Presenting Author:

Max Soghikian, B.A.

Principal Investigator:

Lisa VanWagner, M.D.

Department:

Preventive Medicine

Keywords:

Bariatric Surgery, Orthotopic, Solid-Organ, Transplant, Rejection, Graft Failure, Rejection Risk, Obesity, Single-Center... [Read full text] Bariatric Surgery, Orthotopic, Solid-Organ, Transplant, Rejection, Graft Failure, Rejection Risk, Obesity, Single-Center, Retrospective Cohort, Immunosuppression, Roux-En-Y, Gastric Bypass, Gastric Band, Immune Function [Shorten text]

Location:

Ryan Family Atrium, Robert H. Lurie Medical Research Center

C115 - Clinical

Bariatric Surgery and Rejection Risk Among Solid Organ Transplant Recipients

Background: Obesity is a common condition that contributes to organ failure. Bariatric surgery is an effective surgical therapy for obesity and has been performed both pre- and post-solid organ transplant (SOT) in small case series. However, bariatric surgery may alter immunosuppression absorption and immune system function potentially increasing the risk for graft rejection. We sought to assess the impact of bariatric surgery on risk of organ rejection among SOT recipients. Methods: We conducted a retrospective cohort study of all adult (age ≥ 18) SOT recipients from 2000-2015 at a single large academic institution.
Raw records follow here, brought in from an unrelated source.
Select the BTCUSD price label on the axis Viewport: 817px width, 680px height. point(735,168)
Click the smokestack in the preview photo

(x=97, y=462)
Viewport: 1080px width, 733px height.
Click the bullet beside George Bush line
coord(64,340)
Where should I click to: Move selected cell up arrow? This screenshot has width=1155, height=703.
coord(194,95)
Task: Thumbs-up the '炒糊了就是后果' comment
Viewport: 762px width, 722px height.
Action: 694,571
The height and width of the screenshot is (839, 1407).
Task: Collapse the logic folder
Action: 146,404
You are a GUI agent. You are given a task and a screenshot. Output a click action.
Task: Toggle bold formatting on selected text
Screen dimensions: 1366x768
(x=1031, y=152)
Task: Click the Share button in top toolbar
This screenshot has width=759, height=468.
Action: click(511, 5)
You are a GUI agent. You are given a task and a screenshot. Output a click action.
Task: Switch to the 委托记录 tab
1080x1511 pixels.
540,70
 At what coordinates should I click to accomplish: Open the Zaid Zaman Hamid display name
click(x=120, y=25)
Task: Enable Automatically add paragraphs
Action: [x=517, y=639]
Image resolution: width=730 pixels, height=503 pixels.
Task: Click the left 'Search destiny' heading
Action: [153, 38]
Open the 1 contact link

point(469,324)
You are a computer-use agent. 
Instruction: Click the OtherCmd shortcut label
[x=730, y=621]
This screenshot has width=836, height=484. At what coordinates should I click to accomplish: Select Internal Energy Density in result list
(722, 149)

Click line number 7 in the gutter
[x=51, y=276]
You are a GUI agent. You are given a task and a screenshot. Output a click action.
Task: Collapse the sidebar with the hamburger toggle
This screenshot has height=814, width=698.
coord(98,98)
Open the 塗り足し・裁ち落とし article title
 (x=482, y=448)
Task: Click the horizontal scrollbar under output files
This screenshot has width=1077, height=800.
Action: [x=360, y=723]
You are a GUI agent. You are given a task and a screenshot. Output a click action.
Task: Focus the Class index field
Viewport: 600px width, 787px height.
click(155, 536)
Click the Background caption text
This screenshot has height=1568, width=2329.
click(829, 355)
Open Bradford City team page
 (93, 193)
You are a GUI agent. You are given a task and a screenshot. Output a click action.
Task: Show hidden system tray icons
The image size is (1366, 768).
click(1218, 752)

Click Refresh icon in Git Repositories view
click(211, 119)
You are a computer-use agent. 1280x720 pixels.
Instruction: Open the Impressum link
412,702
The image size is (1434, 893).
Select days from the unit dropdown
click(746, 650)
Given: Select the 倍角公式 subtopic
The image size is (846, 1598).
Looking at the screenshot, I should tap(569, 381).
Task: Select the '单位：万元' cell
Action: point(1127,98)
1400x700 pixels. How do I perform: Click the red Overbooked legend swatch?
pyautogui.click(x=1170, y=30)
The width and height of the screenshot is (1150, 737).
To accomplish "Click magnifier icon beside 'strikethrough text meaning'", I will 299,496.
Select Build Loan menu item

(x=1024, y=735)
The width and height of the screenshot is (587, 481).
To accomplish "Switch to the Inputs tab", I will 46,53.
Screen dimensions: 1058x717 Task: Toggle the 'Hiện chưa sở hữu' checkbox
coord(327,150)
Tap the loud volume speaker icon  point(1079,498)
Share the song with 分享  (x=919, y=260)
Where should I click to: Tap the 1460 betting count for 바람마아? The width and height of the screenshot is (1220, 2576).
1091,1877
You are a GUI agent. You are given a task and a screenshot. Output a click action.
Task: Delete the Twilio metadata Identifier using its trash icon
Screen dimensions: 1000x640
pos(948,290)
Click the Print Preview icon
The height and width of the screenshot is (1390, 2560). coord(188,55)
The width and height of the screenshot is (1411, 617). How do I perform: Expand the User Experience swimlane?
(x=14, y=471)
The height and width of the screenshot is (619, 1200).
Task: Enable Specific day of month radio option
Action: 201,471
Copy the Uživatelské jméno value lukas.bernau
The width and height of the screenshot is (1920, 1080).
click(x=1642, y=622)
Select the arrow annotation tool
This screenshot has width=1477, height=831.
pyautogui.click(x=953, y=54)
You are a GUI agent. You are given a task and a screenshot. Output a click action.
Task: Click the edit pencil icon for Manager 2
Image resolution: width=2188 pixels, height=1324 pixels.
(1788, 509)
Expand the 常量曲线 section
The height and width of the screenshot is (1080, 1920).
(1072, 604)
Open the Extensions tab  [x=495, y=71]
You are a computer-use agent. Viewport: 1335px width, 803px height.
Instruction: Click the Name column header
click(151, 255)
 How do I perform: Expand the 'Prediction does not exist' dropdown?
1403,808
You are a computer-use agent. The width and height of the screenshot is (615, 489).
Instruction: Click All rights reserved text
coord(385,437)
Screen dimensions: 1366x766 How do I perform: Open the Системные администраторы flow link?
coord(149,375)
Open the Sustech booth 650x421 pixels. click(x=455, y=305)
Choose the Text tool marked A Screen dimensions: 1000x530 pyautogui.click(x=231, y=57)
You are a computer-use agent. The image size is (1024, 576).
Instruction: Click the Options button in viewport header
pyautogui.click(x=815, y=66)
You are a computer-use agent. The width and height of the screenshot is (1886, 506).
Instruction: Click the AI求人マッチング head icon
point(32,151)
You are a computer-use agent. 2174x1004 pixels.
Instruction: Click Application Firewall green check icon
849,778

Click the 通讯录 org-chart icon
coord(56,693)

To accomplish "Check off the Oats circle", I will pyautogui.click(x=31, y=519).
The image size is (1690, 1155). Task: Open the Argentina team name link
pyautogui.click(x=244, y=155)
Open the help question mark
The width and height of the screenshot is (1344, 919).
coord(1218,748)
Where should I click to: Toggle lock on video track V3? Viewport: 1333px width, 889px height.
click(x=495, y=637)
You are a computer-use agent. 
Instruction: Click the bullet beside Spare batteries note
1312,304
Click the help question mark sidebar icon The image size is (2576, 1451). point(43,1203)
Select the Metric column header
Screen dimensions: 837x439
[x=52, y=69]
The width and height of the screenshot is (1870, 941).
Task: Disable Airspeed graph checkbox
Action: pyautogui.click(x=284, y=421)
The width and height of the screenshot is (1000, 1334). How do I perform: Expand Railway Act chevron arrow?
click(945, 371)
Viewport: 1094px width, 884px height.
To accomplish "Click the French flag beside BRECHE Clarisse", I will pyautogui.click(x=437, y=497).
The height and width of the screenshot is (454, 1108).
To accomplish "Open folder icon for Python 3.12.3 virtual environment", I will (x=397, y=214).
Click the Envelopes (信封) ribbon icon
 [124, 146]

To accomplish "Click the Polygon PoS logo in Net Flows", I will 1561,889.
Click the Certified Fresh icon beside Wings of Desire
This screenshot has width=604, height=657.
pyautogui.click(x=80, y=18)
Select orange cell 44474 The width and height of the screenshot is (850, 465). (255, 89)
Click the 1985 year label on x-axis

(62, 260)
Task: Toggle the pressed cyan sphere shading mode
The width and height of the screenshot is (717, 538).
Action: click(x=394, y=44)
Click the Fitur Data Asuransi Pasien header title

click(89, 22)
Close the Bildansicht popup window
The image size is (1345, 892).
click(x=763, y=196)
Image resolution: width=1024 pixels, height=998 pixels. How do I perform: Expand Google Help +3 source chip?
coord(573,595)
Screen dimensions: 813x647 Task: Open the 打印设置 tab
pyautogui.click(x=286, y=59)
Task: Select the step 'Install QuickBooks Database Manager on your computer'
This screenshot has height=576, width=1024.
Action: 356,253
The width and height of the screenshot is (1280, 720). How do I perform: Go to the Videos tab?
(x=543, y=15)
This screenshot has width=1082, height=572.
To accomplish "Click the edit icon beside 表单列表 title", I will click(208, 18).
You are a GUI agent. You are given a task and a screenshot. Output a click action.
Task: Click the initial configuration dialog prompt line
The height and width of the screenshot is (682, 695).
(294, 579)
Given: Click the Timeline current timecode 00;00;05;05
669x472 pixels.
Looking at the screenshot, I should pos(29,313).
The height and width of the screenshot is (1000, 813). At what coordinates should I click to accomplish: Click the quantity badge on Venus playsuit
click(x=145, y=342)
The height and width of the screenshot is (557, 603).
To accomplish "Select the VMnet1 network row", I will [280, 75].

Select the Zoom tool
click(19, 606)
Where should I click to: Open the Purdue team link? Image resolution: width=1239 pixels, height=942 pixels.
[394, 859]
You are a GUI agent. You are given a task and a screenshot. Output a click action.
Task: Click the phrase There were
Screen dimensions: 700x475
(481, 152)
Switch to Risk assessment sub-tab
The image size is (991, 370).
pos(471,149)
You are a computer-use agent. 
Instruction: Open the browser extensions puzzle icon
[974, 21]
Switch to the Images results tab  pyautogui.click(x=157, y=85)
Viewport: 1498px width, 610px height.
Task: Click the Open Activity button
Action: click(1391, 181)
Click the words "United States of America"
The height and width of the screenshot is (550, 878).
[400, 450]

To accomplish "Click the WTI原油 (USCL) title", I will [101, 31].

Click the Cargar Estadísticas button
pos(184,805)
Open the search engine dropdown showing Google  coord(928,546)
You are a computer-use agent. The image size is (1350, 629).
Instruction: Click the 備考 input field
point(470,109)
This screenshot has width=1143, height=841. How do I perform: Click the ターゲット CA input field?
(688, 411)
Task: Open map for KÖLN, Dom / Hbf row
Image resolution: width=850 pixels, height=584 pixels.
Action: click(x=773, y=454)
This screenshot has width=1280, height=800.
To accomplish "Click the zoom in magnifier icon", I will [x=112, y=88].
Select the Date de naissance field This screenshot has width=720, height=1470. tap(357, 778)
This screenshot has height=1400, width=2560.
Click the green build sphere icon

Data were analyzed using ANOVA, Chi Square, and Fisher Exact tests. Logistic regression analysis was used to assess the association between bariatric surgery status and graft rejection. Results: We identified 4363 SOT recipients (Heart n=194, Liver n=1090, Kidney n=2824, Pancreas n=223, Intestine n=7), of which 55 (12.6%) had a history of bariatric surgery (19% pre-SOT, 81% post-SOT, 60% roux-en-y gastric bypass). Mean SOT recipient age was 50.2 ± 12.8 years. The SOT recipient cohort was 61.3% male, 45.9% white, and 6.4% had obesity prior to transplant. Obesity-related comorbid conditions were common among all candidates: 73.3% had hypertension, 33.0% had diabetes, 10.6% had hyperlipidemia and 4.1% had obstructive sleep apnea. All patients received steroids, 86.8% received a calcineurin-inhibitor (CNI), 80.0% received mycophenolate, 12.9% received a mTOR inhibitor and 9.0% received a monoclonal antibody or fusion inhibitor. On univariate analysis, graft rejection was more common among SOT recipients with a history of bariatric surgery compared to those without bariatric surgery (85.5% vs. 72.5%, p=0.03). In multivariable analysis adjusted for age, transplant type and history of CNI-based immunosuppression, there was a trend towards increased risk of rejection among SOT recipients with bariatric surgery compared to those without bariatric surgery (OR=2.09, 95% CI: 0.98-4.46, p = 0.05). Conclusion: Our single center data indicate that there may be a relationship between a history of bariatric surgery and increased rate of graft rejection after SOT. In light of the ongoing obesity epidemic and increased utilization of bariatric surgery procedures, a multicenter study is needed to assess the effect of bariatric surgery on immune system function and adaptation in SOT recipients.